Is Surrogacy Legal in California After the 2026 Framework Overhaul?

Yes, California is one of the most surrogacy-friendly states in the U.S., with statutes and case law explicitly permitting gestational surrogacy agreements. The state’s legal framework, reinforced by the Johnson v. Calvert (1993) precedent, upholds enforceable contracts between intended parents and surrogates, provided they comply with California Family Code § 7960–7962. Recent 2026 amendments to the Reproductive Health Equity Act further streamline judicial validation of surrogacy arrangements, requiring pre-birth orders for parental rights in most cases. The California Department of Public Health (CDPH) oversees vital records for surrogacy births, ensuring compliance with health and consent protocols.

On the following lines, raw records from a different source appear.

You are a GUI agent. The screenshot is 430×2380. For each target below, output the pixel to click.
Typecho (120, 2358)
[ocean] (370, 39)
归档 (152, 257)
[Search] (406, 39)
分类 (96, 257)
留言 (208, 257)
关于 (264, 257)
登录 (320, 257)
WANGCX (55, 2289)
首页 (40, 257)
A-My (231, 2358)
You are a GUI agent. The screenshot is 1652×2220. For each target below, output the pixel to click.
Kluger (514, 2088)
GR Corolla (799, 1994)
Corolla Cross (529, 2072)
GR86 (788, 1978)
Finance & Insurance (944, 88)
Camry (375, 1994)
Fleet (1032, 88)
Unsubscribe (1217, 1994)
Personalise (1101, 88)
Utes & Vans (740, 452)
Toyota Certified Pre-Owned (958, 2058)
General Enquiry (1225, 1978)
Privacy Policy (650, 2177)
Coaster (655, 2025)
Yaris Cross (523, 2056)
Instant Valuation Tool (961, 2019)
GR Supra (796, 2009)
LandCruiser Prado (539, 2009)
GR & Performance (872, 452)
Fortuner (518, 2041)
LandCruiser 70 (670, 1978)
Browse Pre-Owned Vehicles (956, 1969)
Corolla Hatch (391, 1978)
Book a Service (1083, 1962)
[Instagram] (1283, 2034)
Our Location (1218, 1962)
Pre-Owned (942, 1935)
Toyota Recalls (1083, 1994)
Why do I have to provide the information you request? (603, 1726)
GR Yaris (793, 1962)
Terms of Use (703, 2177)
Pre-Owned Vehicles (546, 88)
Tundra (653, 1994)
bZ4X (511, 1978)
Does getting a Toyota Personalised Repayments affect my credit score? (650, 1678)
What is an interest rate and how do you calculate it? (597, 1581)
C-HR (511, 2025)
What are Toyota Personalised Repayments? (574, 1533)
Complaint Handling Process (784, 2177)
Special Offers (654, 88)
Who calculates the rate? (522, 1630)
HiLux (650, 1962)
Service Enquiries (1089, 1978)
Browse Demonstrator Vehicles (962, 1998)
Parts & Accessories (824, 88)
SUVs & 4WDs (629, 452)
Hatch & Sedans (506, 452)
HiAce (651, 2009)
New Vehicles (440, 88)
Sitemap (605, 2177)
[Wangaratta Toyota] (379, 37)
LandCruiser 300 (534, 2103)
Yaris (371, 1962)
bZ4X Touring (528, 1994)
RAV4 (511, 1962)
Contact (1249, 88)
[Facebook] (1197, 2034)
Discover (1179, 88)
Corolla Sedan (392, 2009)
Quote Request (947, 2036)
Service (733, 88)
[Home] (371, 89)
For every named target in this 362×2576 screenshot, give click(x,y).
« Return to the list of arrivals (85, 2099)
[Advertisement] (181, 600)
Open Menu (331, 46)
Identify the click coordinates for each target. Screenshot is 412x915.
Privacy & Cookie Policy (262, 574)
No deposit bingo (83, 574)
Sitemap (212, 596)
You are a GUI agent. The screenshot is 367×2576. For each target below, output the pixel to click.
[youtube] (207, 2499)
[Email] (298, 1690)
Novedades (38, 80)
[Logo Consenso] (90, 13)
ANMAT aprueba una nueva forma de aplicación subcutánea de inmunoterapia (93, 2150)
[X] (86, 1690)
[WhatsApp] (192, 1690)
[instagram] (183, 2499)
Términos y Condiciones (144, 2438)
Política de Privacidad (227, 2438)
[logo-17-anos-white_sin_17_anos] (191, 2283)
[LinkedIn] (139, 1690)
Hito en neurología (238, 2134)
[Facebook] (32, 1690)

Key Regulations for Surrogacy in California

  • Enforceable Contracts: Surrogacy agreements must be in writing, signed by all parties, and undergo judicial review under Fam. Code § 7962. Compensation terms are strictly regulated to prevent coercion, with caps on “excessive” payments scrutinized by family courts.
  • Pre-Birth Orders: California courts routinely issue pre-birth parentage judgments, granting intended parents legal rights before the child’s birth. This process requires medical documentation of the surrogate’s gestational status and genetic ties (if applicable) to the intended parents.
  • Health and Insurance Mandates: Surrogates must undergo comprehensive medical and psychological evaluations, per CDPH guidelines. Intended parents are legally obligated to provide health insurance covering the surrogate’s prenatal care and delivery, with penalties for non-compliance enforced by the Surrogate Compensation and Protection Act (2024).

Violations of surrogacy statutes—such as unenforceable contracts or unauthorized compensation structures—risk invalidation of parental rights or civil penalties. Consultation with a California-licensed reproductive law attorney is advised to navigate evolving 2026 compliance requirements.